Sent from my VS986 using Tapatalk


----------



## All VWs (Aug 4, 2015)

*Door panels*

Would be interested in the C/F panels, but need a $ figure & some pics please......................


----------



## DarknessVR6 (May 12, 2010)

What he said! ^


----------



## ae8620vlevin (Aug 20, 2015)

Working on it guys! Sending out my panels tomorrow. Once he has a mold made and the first set done a price will be announced.

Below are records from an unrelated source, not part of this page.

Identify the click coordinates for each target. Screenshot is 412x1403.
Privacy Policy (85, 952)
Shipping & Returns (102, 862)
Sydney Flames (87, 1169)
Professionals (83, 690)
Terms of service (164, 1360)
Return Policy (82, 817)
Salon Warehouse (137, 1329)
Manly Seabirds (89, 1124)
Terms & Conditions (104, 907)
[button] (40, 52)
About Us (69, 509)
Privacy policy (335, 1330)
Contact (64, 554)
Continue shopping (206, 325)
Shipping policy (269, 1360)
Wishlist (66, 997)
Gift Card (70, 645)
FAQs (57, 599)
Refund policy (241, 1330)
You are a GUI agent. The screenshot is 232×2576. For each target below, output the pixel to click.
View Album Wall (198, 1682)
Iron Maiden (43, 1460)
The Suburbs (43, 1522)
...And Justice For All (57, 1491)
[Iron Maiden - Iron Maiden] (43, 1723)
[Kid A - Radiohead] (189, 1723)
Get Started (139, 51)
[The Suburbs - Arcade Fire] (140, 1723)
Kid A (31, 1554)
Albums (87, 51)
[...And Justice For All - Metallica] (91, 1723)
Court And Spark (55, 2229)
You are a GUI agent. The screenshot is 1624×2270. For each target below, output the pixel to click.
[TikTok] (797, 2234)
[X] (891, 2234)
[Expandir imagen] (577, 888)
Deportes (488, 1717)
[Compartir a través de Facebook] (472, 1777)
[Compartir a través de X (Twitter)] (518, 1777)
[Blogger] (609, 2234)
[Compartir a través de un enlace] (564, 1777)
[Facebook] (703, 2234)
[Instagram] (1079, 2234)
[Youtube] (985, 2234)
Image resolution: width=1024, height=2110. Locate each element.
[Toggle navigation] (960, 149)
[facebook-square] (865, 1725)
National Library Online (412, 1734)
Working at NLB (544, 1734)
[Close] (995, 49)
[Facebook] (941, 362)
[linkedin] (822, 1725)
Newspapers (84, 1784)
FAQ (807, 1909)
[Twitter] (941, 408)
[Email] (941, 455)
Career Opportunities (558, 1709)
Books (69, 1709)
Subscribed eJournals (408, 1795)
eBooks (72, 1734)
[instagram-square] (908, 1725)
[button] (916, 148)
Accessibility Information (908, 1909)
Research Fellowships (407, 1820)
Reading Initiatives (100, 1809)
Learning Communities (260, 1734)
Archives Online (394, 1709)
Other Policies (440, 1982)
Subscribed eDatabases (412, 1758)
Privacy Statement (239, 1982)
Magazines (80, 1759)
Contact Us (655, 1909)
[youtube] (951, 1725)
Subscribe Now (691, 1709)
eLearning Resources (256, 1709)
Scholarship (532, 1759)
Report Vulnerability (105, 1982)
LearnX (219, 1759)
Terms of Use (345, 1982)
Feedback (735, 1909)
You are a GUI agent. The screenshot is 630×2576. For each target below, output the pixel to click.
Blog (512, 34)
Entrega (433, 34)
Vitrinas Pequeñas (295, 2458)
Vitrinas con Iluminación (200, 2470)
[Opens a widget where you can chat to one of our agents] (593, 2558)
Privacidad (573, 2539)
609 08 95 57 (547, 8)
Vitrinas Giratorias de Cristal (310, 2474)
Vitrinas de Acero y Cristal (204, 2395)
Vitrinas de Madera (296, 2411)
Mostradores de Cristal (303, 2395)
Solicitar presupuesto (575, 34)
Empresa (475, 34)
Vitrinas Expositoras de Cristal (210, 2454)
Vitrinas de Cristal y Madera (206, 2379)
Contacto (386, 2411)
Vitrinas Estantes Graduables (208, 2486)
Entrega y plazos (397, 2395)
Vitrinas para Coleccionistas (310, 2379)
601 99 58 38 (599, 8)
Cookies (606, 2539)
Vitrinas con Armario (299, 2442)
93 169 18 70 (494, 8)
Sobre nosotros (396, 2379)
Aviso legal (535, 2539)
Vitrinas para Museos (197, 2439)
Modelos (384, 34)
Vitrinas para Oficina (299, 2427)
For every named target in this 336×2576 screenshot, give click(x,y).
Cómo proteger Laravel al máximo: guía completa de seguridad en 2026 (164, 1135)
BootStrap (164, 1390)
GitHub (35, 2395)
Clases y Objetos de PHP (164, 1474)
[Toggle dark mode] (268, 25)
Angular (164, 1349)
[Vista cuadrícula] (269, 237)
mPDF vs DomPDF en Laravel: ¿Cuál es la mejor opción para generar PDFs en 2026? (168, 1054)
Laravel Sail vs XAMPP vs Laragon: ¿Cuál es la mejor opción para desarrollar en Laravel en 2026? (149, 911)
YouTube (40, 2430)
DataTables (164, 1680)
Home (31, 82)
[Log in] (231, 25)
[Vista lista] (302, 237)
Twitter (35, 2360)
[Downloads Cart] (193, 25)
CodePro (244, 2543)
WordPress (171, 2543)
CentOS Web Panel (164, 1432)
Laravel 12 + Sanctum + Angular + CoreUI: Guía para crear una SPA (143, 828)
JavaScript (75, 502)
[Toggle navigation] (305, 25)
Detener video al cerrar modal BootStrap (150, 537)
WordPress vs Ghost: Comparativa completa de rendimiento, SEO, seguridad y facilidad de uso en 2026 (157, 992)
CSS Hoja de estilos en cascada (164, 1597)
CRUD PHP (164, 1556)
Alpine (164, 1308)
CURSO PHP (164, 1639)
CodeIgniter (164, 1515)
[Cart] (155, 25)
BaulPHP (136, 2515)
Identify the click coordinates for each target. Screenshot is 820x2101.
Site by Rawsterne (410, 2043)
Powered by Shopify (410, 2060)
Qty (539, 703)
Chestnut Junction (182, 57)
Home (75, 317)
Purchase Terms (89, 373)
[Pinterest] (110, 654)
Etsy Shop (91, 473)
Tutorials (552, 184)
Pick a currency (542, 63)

Sent from my VS986 using Tapatalk


----------



## chisai88 (Jan 10, 2003)

I was looking at redoing mine due to my 3 yo using his foot to peel back the fabric...I am very interested.


----------



## IvthRob (Oct 9, 2011)

yes I will certainly want a set. do you know a price yet


----------



## rommeldawg (May 25, 2009)

can he do them for the mk4 jetta and where are the pictures


----------



## ae8620vlevin (Aug 20, 2015)

He can do them for jetta, someone would have to send him theor panels. And he def wont do them unless he sells enough gti ones to mkae it worth it.. 

Some reason my panels got stuck in shipping and took 2 weeks to get to him. He should have them now and should start making a mould shortly. 

Sent from my VS986 using Tapatalk


----------



## DarknessVR6 (May 12, 2010)

Stopping by for an update :beer:


----------